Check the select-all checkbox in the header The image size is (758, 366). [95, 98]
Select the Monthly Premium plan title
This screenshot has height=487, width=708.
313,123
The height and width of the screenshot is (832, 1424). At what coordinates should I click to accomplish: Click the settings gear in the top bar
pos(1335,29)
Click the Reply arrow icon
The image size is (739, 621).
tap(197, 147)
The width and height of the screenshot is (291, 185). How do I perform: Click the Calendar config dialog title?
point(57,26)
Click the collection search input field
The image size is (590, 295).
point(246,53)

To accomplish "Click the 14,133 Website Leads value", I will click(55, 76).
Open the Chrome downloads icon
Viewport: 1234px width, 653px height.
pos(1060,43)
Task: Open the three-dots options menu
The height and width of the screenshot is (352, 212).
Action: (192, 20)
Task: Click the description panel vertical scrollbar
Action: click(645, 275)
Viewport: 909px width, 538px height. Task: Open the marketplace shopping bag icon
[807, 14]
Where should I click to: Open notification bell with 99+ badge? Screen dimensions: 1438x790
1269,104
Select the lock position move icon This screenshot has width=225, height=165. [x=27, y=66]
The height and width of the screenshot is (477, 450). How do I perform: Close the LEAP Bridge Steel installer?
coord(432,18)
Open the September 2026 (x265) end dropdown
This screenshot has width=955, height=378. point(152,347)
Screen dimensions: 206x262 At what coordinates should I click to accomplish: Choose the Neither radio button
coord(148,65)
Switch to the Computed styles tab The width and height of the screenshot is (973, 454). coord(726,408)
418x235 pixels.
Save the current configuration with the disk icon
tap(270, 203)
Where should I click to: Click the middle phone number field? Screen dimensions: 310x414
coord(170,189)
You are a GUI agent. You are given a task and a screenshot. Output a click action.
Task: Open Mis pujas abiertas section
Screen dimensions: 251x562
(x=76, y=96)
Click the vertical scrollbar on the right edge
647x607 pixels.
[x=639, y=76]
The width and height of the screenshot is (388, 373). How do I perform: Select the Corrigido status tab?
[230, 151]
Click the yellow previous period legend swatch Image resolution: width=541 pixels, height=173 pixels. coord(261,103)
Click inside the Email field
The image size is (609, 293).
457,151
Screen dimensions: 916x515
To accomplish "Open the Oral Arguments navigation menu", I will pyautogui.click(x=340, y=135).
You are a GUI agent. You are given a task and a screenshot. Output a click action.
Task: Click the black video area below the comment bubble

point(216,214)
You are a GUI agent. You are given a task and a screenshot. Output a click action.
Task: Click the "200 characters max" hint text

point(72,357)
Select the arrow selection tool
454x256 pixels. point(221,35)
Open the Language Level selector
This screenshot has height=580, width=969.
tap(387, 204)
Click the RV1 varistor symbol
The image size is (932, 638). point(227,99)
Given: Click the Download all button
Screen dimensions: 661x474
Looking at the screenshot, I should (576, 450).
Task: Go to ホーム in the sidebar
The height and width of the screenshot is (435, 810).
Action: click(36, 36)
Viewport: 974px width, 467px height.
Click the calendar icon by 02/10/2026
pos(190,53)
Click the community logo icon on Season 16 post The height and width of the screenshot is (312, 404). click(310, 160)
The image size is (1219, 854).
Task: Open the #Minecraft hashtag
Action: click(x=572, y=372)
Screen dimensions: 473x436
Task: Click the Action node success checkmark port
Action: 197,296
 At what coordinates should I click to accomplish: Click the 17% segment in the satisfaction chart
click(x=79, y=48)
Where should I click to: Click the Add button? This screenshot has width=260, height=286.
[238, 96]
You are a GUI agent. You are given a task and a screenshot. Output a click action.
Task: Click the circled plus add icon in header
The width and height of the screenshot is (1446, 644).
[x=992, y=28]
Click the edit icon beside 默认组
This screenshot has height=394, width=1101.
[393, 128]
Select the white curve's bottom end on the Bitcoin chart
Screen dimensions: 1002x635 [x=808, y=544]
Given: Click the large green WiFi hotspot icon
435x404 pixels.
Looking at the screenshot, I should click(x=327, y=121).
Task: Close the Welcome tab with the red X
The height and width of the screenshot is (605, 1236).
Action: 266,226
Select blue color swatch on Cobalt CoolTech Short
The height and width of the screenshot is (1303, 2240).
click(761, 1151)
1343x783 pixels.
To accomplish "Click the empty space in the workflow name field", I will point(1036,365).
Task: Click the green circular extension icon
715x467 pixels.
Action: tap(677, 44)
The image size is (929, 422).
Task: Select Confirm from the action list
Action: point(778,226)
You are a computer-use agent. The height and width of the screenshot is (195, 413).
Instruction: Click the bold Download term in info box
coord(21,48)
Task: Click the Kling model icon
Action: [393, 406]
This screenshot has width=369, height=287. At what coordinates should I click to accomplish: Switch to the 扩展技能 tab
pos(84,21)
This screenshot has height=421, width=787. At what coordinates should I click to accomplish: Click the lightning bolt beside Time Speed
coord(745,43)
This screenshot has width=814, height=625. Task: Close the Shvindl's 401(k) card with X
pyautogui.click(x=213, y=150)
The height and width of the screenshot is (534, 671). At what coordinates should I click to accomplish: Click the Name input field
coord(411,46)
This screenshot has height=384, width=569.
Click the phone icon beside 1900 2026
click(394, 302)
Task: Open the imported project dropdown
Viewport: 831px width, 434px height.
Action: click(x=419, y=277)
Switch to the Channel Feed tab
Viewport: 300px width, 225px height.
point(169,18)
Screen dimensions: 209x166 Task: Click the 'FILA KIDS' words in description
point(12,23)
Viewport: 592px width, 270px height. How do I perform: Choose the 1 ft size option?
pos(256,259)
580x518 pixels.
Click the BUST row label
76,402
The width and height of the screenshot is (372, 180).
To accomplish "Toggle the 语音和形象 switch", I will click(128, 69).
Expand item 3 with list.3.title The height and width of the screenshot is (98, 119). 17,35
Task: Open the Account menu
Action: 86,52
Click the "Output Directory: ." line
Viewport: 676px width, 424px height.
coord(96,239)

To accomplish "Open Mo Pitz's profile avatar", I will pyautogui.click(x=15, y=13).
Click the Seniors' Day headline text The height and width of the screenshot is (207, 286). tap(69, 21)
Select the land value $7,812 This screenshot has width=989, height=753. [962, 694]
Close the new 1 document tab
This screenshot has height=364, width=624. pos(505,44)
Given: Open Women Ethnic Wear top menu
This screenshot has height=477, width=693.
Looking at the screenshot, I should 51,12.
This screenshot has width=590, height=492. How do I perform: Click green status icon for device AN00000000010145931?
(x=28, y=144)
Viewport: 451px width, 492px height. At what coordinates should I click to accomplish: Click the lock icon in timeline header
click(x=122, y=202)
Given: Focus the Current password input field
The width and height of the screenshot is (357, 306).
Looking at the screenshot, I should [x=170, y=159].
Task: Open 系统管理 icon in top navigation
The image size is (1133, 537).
--------
Task to carry out: Go through the records above and report how many lines contain "navigation". Write the number only.

Exercise response: 2